One of the topics that has come up, related to our Rule of Life, is the idea of cultivating friendship with Jesus through spiritual practice. Our seminarian, Megan Allen, took a deep dive into what the Gospel of John says about friendship and wrote this piece to share with the Incarnation community. Thank you, Megan, for your thoughtful reflection and scholarship. – Brin
A couple of weeks ago some of my classmates put together a contemplative evening prayer service that focused on the foot washing story found in John 13:1-17. They led us through an Ignatian style meditation that helps you to imagine that you are right in the middle of what is happening – paying close attention to the kinds of things you hear, smell, and see as the story unfolds around you. As I sat in the stillness of the space between readers, imagining myself in the story, I found myself absorbed by the words “love” and “friendship,” which we had just studied while exploring the Gospel of John in our Bible course at the seminary. I thought to myself, “I love Jesus, but would I call myself a friend of Jesus?” Before I had a chance to probe the dark crevasses of my mind, the next reader began, and the service continued. But this question has yet to leave me, what does it mean to be a friend of Jesus?

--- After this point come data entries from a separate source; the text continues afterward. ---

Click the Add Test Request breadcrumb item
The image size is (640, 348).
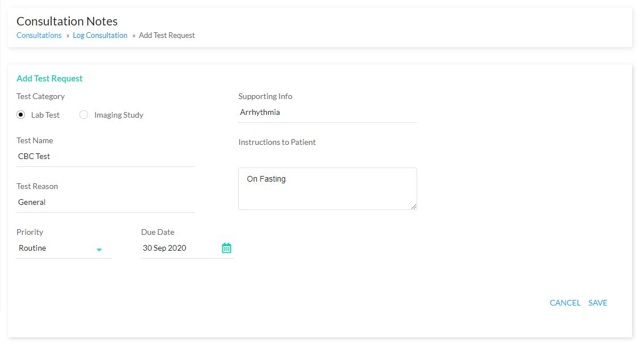point(167,36)
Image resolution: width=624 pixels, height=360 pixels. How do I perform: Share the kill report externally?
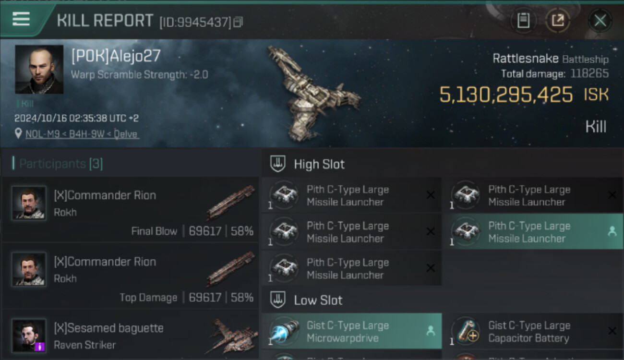pos(558,21)
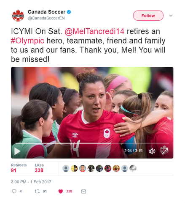This screenshot has width=185, height=203.
Task: Mute the video volume speaker icon
Action: coord(152,151)
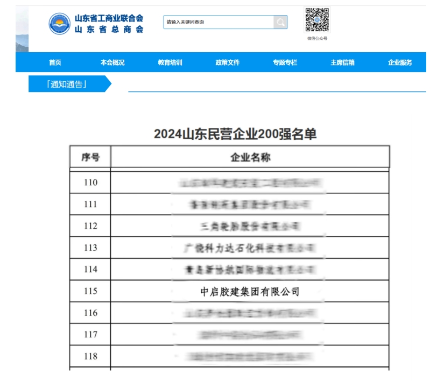Click 广饶科力达石化科技有限公司 in row 113
Image resolution: width=444 pixels, height=382 pixels.
pos(250,248)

New Testament scholar Gail O’Day reminds us that “[f]riendship is a socially embedded phenomenon, and as the social fabric of a culture shifts, so does the understanding of the role and place of friendship in society.” Today, the term friendship tends to be used arbitrarily, to denote affection. But for people living in the first century, friendship was serious business. The “language of friendship provided language for talking about the construction of a [particular] community of like-minded people informed by a particular set of teachings.” For the community that John’s gospel was written for, known as the Johannine community, friendship was understood through Hellenistic moral philosophy that was informed and actualized in the life and death of Jesus.
John’s Gospel gives love of friendship a central place in 15:12-14: “This is my commandment, that you love one another as I have loved you. No one has greater love than this, to lay down one’s life for one’s friends. You are my friends if you do what I command you” (vv.12-14). These three verses pack a pretty big punch when it comes to understanding friendship for the Johannine community. When Jesus speaks “to lay down one’s life,” it is typically associated with his death. A closer look at the Greek shows us that the phrase “to lay down” can also be read as, “to be open” or “to open one’s self” – like an open book on a table. And the Greek word psuchē, often translated as life, shows something a little different too. Psuchē can also be translated as inner life or soul. But what does it mean “to open one’s soul” for their friends?

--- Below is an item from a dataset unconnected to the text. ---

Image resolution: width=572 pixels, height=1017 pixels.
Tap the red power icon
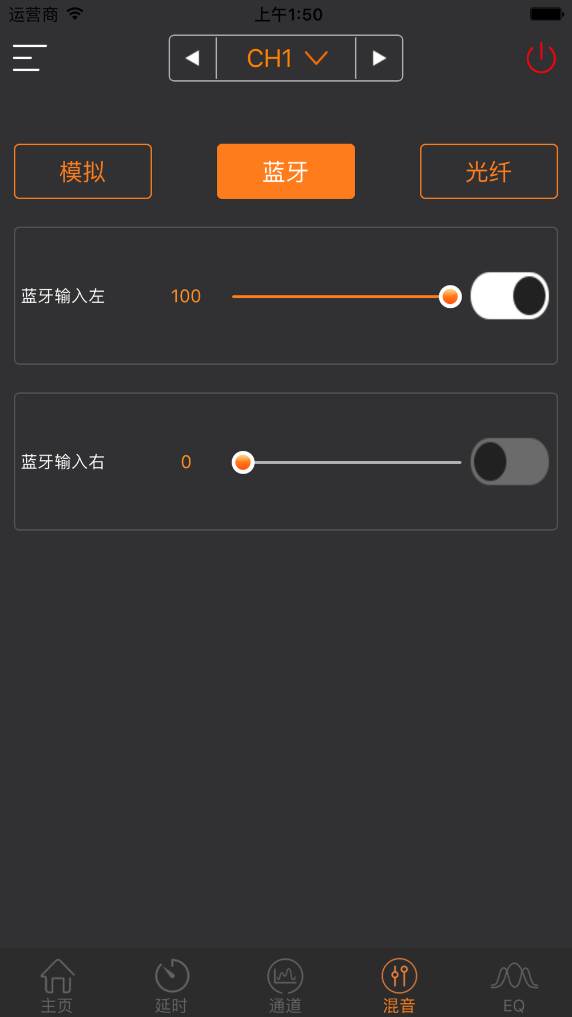point(541,58)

Throughout the gospel, Jesus shows his disciples that “opening one’s soul” is the ultimate embodiment of friendship. Jesus essentially is telling his disciples that the greatest love, the kind of love he embodied, brings its whole self to relationships, both with others and God. When I think about this kind of Johannine love and our community, I think about the sharing of our spiritual autobiographies. When we each intentionally, despite the risk, “open our souls” to each other. A simple way to think about who is a friend in the Gospel of John is to think of the statement, “I value what you value.” This reminds me so much of Incarnation’s commitment to our shared values of God’s goodness, deep connection, sacramental community, spiritual growth, and creativity. When Jesus calls his disciples friends, he is inviting them into an intimate relationship with the Divine through the embodiment of shared values – “if you value what I value” you will do what I command you” (v.14).
Throughout the gospel Jesus embodies his own teachings in a way that goes beyond philosophical moral possibility to an actual incarnated reality through his life and death. He lives boldly and speaks frankly both in public and in private, to his disciples and to those who challenge him, regardless of the risk. To be a friend of Jesus is to value what he values and to bring our full selves to our relationships and to God. I see this embodied love of friendship in our community at the Church of the Incarnation. And, with God’s help and faithful friends, we will all continue to grow in our friendship with Jesus.